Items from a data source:
○ ○ ○
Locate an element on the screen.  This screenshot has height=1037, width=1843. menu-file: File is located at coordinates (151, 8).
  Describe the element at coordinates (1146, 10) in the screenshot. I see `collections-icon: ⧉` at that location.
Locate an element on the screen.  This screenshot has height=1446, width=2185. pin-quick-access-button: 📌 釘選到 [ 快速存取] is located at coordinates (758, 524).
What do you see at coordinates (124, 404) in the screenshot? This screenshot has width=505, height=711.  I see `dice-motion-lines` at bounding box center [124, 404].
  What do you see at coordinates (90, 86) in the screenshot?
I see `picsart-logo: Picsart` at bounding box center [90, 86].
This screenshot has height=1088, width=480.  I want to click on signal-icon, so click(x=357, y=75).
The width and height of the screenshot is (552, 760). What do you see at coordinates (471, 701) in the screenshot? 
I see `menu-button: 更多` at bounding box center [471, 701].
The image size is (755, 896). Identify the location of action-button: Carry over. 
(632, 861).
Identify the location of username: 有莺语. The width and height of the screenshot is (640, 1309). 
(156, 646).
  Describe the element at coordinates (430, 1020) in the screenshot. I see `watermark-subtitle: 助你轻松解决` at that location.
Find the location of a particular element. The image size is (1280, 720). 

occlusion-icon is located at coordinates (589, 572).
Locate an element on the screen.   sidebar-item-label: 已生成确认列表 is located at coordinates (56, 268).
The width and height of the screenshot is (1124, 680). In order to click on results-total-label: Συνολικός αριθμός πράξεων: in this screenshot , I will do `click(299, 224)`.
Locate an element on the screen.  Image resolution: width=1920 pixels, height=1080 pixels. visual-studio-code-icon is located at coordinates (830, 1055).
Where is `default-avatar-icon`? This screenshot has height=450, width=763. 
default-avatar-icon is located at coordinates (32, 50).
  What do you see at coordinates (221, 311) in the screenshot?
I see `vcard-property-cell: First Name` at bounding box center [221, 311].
○ ○ ○
* [TASK TO COMPLETE] Report how many lines in the entries above contain the string "element", counting only matches with the same case. Give only the number.

* [ANSWER SECTION] 7